Pointing records for text and elements:

* * * * * * *

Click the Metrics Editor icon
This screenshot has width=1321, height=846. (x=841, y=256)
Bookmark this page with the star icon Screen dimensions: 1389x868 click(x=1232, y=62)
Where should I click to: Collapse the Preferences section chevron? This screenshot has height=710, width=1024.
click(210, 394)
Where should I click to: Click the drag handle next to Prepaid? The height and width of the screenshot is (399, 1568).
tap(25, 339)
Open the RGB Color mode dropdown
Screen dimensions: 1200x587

* * * * * * *

Exercise aim: Copy out the whole listing above word for word, keeping every line as it is.

Answer for this exercise:
Click the Metrics Editor icon
This screenshot has width=1321, height=846. (x=841, y=256)
Bookmark this page with the star icon Screen dimensions: 1389x868 click(x=1232, y=62)
Where should I click to: Collapse the Preferences section chevron? This screenshot has height=710, width=1024.
click(210, 394)
Where should I click to: Click the drag handle next to Prepaid? The height and width of the screenshot is (399, 1568).
tap(25, 339)
Open the RGB Color mode dropdown
Screen dimensions: 1200x587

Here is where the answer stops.